The original MIX architecture features 6-bit bytes and memory is addressed as 31-bit words (5 bytes and a sign bit). As a thought exercise I'm wondering how the C language can function in this environment, given:
- char has at least 8 bits (annex E of C99 spec)
- C99 spec section 6.3.2.3 ("Pointers") paragraph 8 says "When a pointer to an object is converted to a pointer to a character type, the result points to the lowest addressed byte of the object. Successive increments of the result, up to the size of the object, yield pointers to the remaining bytes of the object." My interpretation of this requirement is that it underpins "memcpy(&dst_obj, &src_obj, sizeof(src_obj))".
Approaches that I can think of:
- Make char 31 bits, so indirection through "char*" is simple memory access. But this makes strings wasteful (and means it isn't POSIX-compliant as that apparently requires 8 bit chars)
- Pack three 8 bit chars into one word, with 7 ignored bits: "char*" might be composed of word address and char index within it.
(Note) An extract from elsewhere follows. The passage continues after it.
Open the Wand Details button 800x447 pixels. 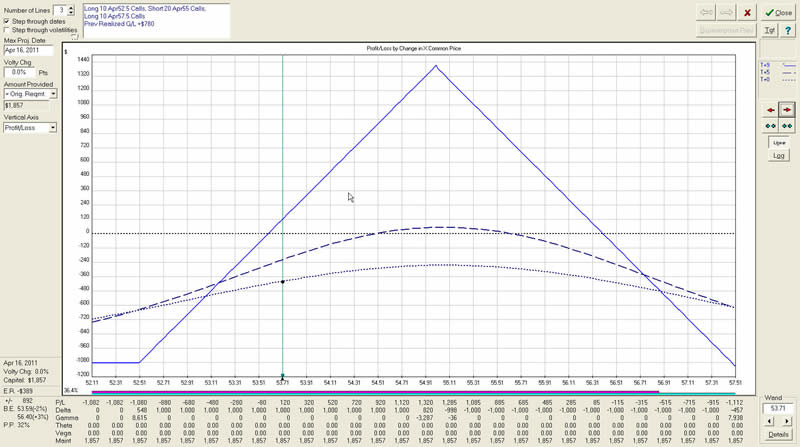[x=778, y=435]
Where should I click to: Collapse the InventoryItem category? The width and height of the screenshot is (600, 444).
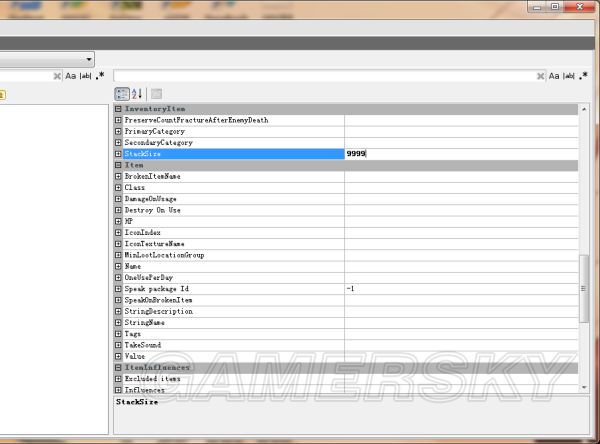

However this seems to violate 6.3.2.3, i.e. memcpy() would necessarily skip the ignored bits (which are probably meaningful for the real object type)
- Fully pack chars into words, e.g. the fourth 8 bit char would have 7 bits in word 0 and one bit in word 1. However this seems to require that all objects are sized in 8 bit chars, e.g. a "uint31_t" couldn't be declared to match the word length since this again has the memcpy() problem.
So that seems to leave the first (wasteful) option of using 31-bit chars with all objects sized as multiples of char - am I correct in reading it this way?